Supplied information:
◆ ◆ ◆ ◆
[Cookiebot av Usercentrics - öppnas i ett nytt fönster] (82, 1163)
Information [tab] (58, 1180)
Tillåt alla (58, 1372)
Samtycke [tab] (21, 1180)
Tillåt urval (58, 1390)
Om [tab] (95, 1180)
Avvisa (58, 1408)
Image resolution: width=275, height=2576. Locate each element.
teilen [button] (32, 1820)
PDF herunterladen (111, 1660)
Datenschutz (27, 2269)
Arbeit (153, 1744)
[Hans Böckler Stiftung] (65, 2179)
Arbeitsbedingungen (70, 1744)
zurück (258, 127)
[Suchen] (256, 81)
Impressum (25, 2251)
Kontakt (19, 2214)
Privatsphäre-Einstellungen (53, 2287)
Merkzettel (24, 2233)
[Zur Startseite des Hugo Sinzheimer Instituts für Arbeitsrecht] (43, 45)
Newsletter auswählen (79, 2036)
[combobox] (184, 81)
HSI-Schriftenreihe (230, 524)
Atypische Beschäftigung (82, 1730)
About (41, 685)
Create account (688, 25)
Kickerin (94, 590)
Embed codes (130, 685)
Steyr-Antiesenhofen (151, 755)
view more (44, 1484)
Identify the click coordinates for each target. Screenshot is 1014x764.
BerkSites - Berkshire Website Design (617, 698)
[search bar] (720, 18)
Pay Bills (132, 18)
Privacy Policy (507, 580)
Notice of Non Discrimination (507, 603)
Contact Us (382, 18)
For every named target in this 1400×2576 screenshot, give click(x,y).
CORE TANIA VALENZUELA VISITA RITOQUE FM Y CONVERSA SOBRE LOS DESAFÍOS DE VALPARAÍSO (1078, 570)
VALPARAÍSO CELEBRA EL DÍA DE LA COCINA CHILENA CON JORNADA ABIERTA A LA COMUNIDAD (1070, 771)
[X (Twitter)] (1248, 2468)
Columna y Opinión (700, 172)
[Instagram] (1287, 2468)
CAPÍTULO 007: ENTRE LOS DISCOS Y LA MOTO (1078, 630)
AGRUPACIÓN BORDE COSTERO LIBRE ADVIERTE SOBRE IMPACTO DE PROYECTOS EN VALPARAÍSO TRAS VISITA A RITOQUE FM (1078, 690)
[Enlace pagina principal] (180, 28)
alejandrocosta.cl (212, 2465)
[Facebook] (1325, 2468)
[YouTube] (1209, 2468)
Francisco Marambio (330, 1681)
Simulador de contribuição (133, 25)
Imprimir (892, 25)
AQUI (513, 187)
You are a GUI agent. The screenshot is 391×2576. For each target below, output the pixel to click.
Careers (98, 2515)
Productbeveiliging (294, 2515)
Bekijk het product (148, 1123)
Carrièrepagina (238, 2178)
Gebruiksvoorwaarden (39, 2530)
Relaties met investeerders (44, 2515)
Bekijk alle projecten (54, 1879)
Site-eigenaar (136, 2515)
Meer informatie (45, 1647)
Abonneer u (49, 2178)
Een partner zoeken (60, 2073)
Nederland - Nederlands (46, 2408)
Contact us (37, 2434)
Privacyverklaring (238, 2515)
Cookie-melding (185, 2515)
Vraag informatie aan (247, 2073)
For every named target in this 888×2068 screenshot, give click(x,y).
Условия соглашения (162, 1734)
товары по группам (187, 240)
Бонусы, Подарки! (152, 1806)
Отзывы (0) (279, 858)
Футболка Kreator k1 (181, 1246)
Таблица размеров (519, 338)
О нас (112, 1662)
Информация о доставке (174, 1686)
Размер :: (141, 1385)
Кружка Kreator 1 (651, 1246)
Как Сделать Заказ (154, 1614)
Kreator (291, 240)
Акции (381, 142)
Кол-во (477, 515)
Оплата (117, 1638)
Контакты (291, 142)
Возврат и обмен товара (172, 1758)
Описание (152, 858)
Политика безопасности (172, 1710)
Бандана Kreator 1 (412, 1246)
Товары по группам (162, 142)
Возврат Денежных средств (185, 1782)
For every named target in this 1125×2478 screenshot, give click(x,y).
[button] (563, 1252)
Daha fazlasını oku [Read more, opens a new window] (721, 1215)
◆ ◆ ◆ ◆
Request:
Render all the rows above as a numbered list, leaving out any blank lines.

Result of the exercise:
1. [Cookiebot av Usercentrics - öppnas i ett nytt fönster] (82, 1163)
2. Information [tab] (58, 1180)
3. Tillåt alla (58, 1372)
4. Samtycke [tab] (21, 1180)
5. Tillåt urval (58, 1390)
6. Om [tab] (95, 1180)
7. Avvisa (58, 1408)
8. Image resolution: width=275, height=2576. Locate each element.
9. teilen [button] (32, 1820)
10. PDF herunterladen (111, 1660)
11. Datenschutz (27, 2269)
12. Arbeit (153, 1744)
13. [Hans Böckler Stiftung] (65, 2179)
14. Arbeitsbedingungen (70, 1744)
15. zurück (258, 127)
16. [Suchen] (256, 81)
17. Impressum (25, 2251)
18. Kontakt (19, 2214)
19. Privatsphäre-Einstellungen (53, 2287)
20. Merkzettel (24, 2233)
21. [Zur Startseite des Hugo Sinzheimer Instituts für Arbeitsrecht] (43, 45)
22. Newsletter auswählen (79, 2036)
23. [combobox] (184, 81)
24. HSI-Schriftenreihe (230, 524)
25. Atypische Beschäftigung (82, 1730)
26. About (41, 685)
27. Create account (688, 25)
28. Kickerin (94, 590)
29. Embed codes (130, 685)
30. Steyr-Antiesenhofen (151, 755)
31. view more (44, 1484)
32. Identify the click coordinates for each target. Screenshot is 1014x764.
33. BerkSites - Berkshire Website Design (617, 698)
34. [search bar] (720, 18)
35. Pay Bills (132, 18)
36. Privacy Policy (507, 580)
37. Notice of Non Discrimination (507, 603)
38. Contact Us (382, 18)
39. For every named target in this 1400×2576 screenshot, give click(x,y).
40. CORE TANIA VALENZUELA VISITA RITOQUE FM Y CONVERSA SOBRE LOS DESAFÍOS DE VALPARAÍSO (1078, 570)
41. VALPARAÍSO CELEBRA EL DÍA DE LA COCINA CHILENA CON JORNADA ABIERTA A LA COMUNIDAD (1070, 771)
42. [X (Twitter)] (1248, 2468)
43. Columna y Opinión (700, 172)
44. [Instagram] (1287, 2468)
45. CAPÍTULO 007: ENTRE LOS DISCOS Y LA MOTO (1078, 630)
46. AGRUPACIÓN BORDE COSTERO LIBRE ADVIERTE SOBRE IMPACTO DE PROYECTOS EN VALPARAÍSO TRAS VISITA A RITOQUE FM (1078, 690)
47. [Enlace pagina principal] (180, 28)
48. alejandrocosta.cl (212, 2465)
49. [Facebook] (1325, 2468)
50. [YouTube] (1209, 2468)
51. Francisco Marambio (330, 1681)
52. Simulador de contribuição (133, 25)
53. Imprimir (892, 25)
54. AQUI (513, 187)
55. You are a GUI agent. The screenshot is 391×2576. For each target below, output the pixel to click.
56. Careers (98, 2515)
57. Productbeveiliging (294, 2515)
58. Bekijk het product (148, 1123)
59. Carrièrepagina (238, 2178)
60. Gebruiksvoorwaarden (39, 2530)
61. Relaties met investeerders (44, 2515)
62. Bekijk alle projecten (54, 1879)
63. Site-eigenaar (136, 2515)
64. Meer informatie (45, 1647)
65. Abonneer u (49, 2178)
66. Een partner zoeken (60, 2073)
67. Nederland - Nederlands (46, 2408)
68. Contact us (37, 2434)
69. Privacyverklaring (238, 2515)
70. Cookie-melding (185, 2515)
71. Vraag informatie aan (247, 2073)
72. For every named target in this 888×2068 screenshot, give click(x,y).
73. Условия соглашения (162, 1734)
74. товары по группам (187, 240)
75. Бонусы, Подарки! (152, 1806)
76. Отзывы (0) (279, 858)
77. Футболка Kreator k1 (181, 1246)
78. Таблица размеров (519, 338)
79. О нас (112, 1662)
80. Информация о доставке (174, 1686)
81. Размер :: (141, 1385)
82. Кружка Kreator 1 (651, 1246)
83. Как Сделать Заказ (154, 1614)
84. Kreator (291, 240)
85. Акции (381, 142)
86. Кол-во (477, 515)
87. Оплата (117, 1638)
88. Контакты (291, 142)
89. Возврат и обмен товара (172, 1758)
90. Описание (152, 858)
91. Политика безопасности (172, 1710)
92. Бандана Kreator 1 (412, 1246)
93. Товары по группам (162, 142)
94. Возврат Денежных средств (185, 1782)
95. For every named target in this 1125×2478 screenshot, give click(x,y).
96. [button] (563, 1252)
97. Daha fazlasını oku [Read more, opens a new window] (721, 1215)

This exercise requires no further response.